They mention briefly how they are going about randomized crash testing:
> The random series of operations also includes a “restart” operation. When a “restart” operation is encountered, any data that has been written to the OS but not “synced” is discarded. Achieving this discard behavior was relatively straightforward because all filesystem operations in Pebble are performed through a filesystem interface. We merely had to add a new implementation of this interface which buffered unsynced data and discarded this buffered data when a “restart” occurred.
but this seems to only scratch the surface of possibilities that can come up with a crash. For example, it's possible the filesystem had synced some of the buffered data to disk, but not all of it. There's no guarantee about what buffered data was synced to disk. All you know is that some, all, or none of it made it to disk.
Bugs in this area are still regularly found in e.g. Postgres, so I'm having a hard time seeing how Coackroach is making sure Pebble doesn't have similar problems.

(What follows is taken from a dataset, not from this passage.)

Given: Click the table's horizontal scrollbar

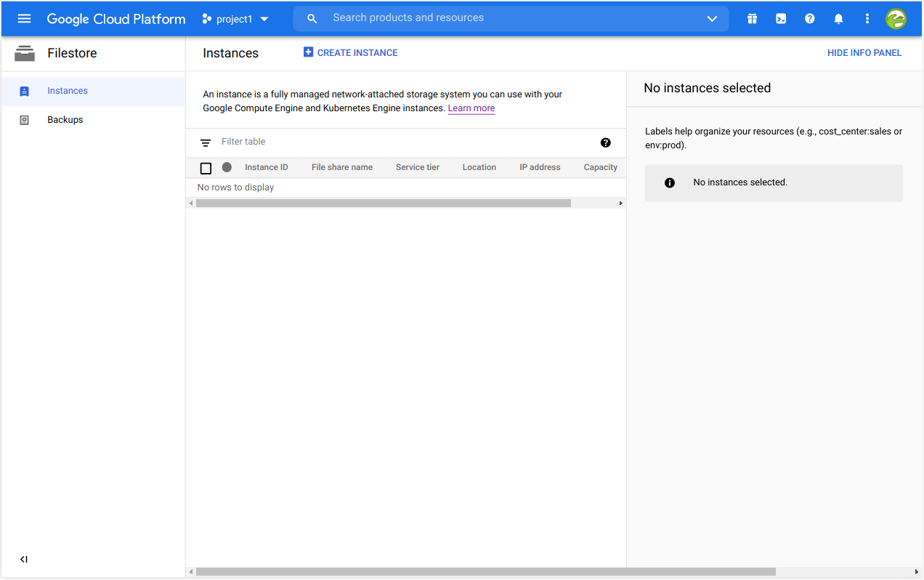Looking at the screenshot, I should click(383, 204).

We're only worried about functionality in Pebble used by CockroachDB. RocksDB has a huge number of features that sometimes have bugs due to subtle interactions. There is a very stable subset of RocksDB: the configuration and specific API usage patterns used internally by Facebook. That precise combination has seen extreme testing. But that isn't the subset of RocksDB used by CockroachDB. I would guess that the most significant testing of the subset of RocksDB used by CockroachDB is the testing we do at Cockroach Labs. Now that testing is being directed at Pebble along with the Pebble-specific testing detailed in the post.
> For example, it's possible the filesystem had synced some of the buffered data to disk, but not all of it. There's no guarantee about what buffered data was synced to disk. All you know is that some, all, or none of it made it to disk.

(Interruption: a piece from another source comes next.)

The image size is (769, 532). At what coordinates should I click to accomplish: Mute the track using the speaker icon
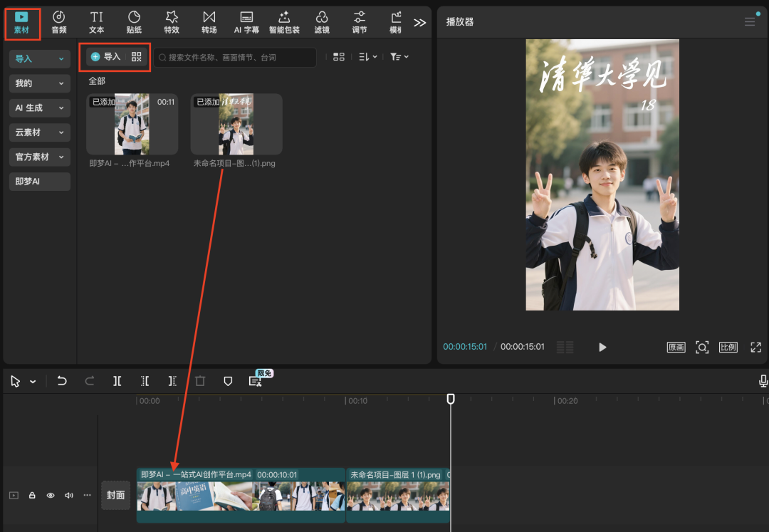pyautogui.click(x=68, y=495)
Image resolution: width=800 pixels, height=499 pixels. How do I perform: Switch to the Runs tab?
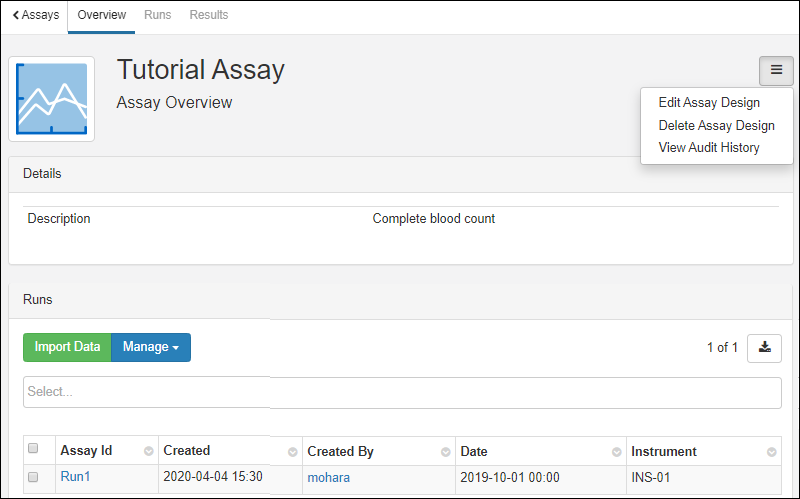click(x=157, y=15)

The filesystem does provide guarantees when you use fsync() and fdatasync(). Postgres relies on these guarantees. So does RocksDB. Pebble's usage of fsync/fdatasync mirrors RocksDB's. Our crash testing is not testing the filesystem guarantees, only that we're correctly using fsync/fdatasync (which is hard enough to get right).
For anyone unfamiliar, fsync/fdatasync are infamous for all sorts of subtle sharp edges: https://www.usenix.org/conference/atc20/presentation/rebello
Having synchronous replication via paxos/raft can mitigate a lot of this.
From the Rebello paper:
> However, on restart, since the log entry is in the page cache, LevelDB includes it while creating an SSTable from the log file.
Pebble and RocksDB both inherited this behavior. The nuance here is that the sstable is then synced to disk and no reads are served until the sync is successful. If the machine were to crash before the sstable was synced, upon restart we'd rollback to the durable prefix of the log.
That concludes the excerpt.